Publications by authors named "Alexander Mdzinarishvili"

11 Publications

  • Page 1 of 1

The Mitochondrial mitoNEET Ligand NL-1 Is Protective in a Murine Model of Transient Cerebral Ischemic Stroke.

Pharm Res 2021 May 12;38(5):803-817. Epub 2021 May 12.

Department of Pharmaceutical Sciences, School of Pharmacy, West Virginia University, 1 Medical Center Drive, Morgantown, West Virginia, 26506, USA.

Purpose: Therapeutic strategies to treat ischemic stroke are limited due to the heterogeneity of cerebral ischemic injury and the mechanisms that contribute to the cell death. Since oxidative stress is one of the primary mechanisms that cause brain injury post-stroke, we hypothesized that therapeutic targets that modulate mitochondrial function could protect against reperfusion-injury after cerebral ischemia, with the focus here on a mitochondrial protein, mitoNEET, that modulates cellular bioenergetics.

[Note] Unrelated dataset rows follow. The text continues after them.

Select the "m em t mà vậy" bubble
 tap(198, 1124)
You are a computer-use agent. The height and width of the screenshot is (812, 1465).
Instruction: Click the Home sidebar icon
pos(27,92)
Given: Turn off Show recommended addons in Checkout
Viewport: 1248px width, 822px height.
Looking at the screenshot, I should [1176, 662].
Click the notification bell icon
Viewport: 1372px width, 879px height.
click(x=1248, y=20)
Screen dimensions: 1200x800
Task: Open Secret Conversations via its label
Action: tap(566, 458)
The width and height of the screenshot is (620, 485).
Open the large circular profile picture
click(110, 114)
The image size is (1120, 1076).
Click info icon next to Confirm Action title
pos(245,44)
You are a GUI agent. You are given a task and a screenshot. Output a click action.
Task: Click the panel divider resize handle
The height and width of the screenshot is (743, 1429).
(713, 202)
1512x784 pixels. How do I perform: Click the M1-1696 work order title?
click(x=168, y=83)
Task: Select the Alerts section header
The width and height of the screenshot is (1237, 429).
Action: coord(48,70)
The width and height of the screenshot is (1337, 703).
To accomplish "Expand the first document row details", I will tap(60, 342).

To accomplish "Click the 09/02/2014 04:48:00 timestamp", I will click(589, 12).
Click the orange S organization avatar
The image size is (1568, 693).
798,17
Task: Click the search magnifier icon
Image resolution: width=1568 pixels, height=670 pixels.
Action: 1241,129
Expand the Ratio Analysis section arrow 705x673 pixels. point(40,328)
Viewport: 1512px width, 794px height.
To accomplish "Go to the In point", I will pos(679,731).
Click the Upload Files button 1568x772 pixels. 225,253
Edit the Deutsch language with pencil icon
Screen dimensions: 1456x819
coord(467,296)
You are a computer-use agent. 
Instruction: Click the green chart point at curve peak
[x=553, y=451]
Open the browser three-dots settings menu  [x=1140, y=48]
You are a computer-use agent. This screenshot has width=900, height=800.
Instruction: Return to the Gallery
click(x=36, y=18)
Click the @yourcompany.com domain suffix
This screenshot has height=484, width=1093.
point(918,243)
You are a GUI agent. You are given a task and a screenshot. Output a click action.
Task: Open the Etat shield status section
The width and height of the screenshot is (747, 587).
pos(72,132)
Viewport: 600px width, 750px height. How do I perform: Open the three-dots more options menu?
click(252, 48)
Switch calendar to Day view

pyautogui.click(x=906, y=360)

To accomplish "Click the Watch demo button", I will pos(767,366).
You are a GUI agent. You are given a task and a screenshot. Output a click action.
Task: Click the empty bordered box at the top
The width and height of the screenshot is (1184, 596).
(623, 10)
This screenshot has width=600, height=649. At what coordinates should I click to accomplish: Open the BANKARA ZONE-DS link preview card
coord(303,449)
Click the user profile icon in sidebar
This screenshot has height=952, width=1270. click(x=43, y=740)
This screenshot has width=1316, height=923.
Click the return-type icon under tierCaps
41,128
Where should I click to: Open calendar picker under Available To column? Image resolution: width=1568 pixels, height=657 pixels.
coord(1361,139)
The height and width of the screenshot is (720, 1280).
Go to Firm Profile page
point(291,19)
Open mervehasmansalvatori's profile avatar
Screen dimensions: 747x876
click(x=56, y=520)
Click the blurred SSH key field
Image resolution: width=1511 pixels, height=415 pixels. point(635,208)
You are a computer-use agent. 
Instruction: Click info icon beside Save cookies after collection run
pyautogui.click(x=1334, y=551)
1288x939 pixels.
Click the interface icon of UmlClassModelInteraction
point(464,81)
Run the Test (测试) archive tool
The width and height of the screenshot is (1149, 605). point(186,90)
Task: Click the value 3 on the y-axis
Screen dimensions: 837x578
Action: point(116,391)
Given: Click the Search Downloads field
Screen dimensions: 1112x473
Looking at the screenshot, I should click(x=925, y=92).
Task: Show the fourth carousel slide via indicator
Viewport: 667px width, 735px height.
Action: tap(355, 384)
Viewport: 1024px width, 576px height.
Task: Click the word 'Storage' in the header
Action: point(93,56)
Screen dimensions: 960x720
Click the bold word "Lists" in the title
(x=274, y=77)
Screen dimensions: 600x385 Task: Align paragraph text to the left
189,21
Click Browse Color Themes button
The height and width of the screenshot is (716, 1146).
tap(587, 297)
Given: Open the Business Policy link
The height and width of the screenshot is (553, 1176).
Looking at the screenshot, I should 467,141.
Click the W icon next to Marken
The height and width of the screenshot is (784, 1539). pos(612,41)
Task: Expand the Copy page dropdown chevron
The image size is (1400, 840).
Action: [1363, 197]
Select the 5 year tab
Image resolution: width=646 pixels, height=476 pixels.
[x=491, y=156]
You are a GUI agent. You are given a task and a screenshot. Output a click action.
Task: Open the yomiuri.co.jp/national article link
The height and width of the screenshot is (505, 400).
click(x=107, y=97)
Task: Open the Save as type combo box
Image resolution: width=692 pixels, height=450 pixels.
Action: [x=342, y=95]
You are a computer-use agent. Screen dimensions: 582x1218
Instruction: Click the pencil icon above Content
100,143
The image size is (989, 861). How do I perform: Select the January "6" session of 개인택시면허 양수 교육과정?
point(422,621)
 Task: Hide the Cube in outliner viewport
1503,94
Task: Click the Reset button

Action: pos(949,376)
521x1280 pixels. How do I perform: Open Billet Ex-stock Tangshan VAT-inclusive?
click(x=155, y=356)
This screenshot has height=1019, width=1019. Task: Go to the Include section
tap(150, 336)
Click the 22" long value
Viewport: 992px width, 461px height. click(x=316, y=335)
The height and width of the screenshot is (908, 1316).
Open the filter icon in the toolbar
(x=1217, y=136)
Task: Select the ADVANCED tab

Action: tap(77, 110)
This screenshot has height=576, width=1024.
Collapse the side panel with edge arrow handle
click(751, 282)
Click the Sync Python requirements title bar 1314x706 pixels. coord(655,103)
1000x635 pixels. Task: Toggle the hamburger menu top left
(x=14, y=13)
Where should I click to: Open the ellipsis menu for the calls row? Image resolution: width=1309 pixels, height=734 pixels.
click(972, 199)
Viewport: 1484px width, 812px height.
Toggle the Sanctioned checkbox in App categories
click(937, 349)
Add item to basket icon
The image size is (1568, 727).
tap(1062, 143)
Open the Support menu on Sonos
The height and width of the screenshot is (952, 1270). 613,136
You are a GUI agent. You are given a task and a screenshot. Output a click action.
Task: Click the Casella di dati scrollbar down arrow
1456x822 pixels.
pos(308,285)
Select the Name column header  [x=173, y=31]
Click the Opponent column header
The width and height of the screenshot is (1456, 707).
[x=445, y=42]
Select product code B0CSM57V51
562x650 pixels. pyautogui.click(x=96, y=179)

Method: In this study, we evaluated the pharmacology of the mitoNEET ligand NL-1 in an in vivo therapeutic role for NL-1 in a C57Bl/6 murine model of ischemic stroke.

Results: NL-1 decreased hydrogen peroxide production with an IC of 5.95 μM in neuronal cells (N2A). The in vivo activity of NL-1 was evaluated in a murine 1 h transient middle cerebral artery occlusion (t-MCAO) model of ischemic stroke. We found that mice treated with NL-1 (10 mg/kg, i.p.) at time of reperfusion and allowed to recover for 24 h showed a 43% reduction in infarct volume and 68% reduction in edema compared to sham-injured mice. Additionally, we found that when NL-1 was administered 15 min post-t-MCAO, the ischemia volume was reduced by 41%, and stroke-associated edema by 63%.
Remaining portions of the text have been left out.